Don’t be too pushy or demanding, and try to be understanding of their feelings. You can call or text them every few days, but don’t constantly bombard them with messages.
Just make sure always to keep an open line of communication available, so your friend knows you’re there if they want to talk. Let them know that you respect their decision and that you still care about them regardless.
Know the good in goodbye.
This isn’t the ideal ending, but sometimes your friend may not want to remain friends, and in that case, it’s best to respect their wishes.
Know that some friendships have reasons and seasons, and sometimes the friendship was only meant to be temporary. The good news is you can still look back on the happy memories you created with your friend fondly and learn from the situation moving forward so that in the future, you can be the best friend possible for future friendships.
You may be surprised at how many lessons you can learn from even the most unexpected friendships. Holding on to the good times and letting go of the bad creates an empowering opportunity to grow and evolve in the future. Know that goodbye is not forever but simply a time to reflect on what was and look forward to what could be
Read: When to stop reaching out to a friend
Advice from my own friends
I asked a few of my friends for their advice when it comes to how to get a friend back after you hurt them. Here’s what they say…

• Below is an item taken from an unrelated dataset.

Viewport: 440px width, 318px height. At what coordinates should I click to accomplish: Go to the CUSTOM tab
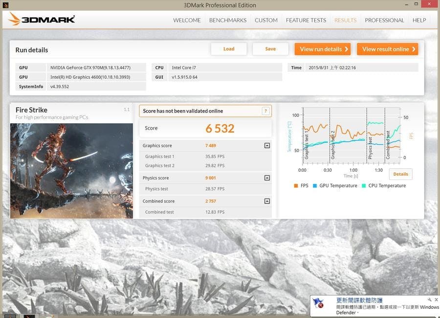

“Apologize for what happened and tried to meet up with them soon after. I highly recommend treating them if you were in the wrong. Treating them to dinner or a drink”
“Learn how to be the bigger person and sincerely apologize when you’re wrong. Not only that, but learn from the situation. No one wants apology after apology if the actions remain the same. Apologize and change your actions.”
“Friendship, just like any relationship, will have tough times. However, it’s also important to acknowledge, apologize and ensure actions moving forward align with that apology so you can have a healthy, happy and thriving friendship with your pal.”
Here are a few tips and advice from my own friends, and yes, I’ve had disagreements with them too! The most important part is that we are open to communicating, open to apologizing, and committed to maintaining healthy friendships.
Conclusion:
Friendships go through rough patches. As humans, it’s totally normal to sometimes get into disagreements with friends.
It’s important to remember that many arguments can be worked through and resolved. If you’re struggling with a disagreement, try talking it out with your friend.
Show that you’re willing to listen and be open to their side of the story. If both sides are patient, it’s likely that a compromise can be achieved.
Friends are a valuable part of life, so it’s important to take the time to nurture your relationships.
A good friendship is built on mutual trust, respect, and support. Show your friend that you care by spending quality time together, helping each other out when needed, and being honest with each other. It’s also important to forgive mistakes, as no one is perfect.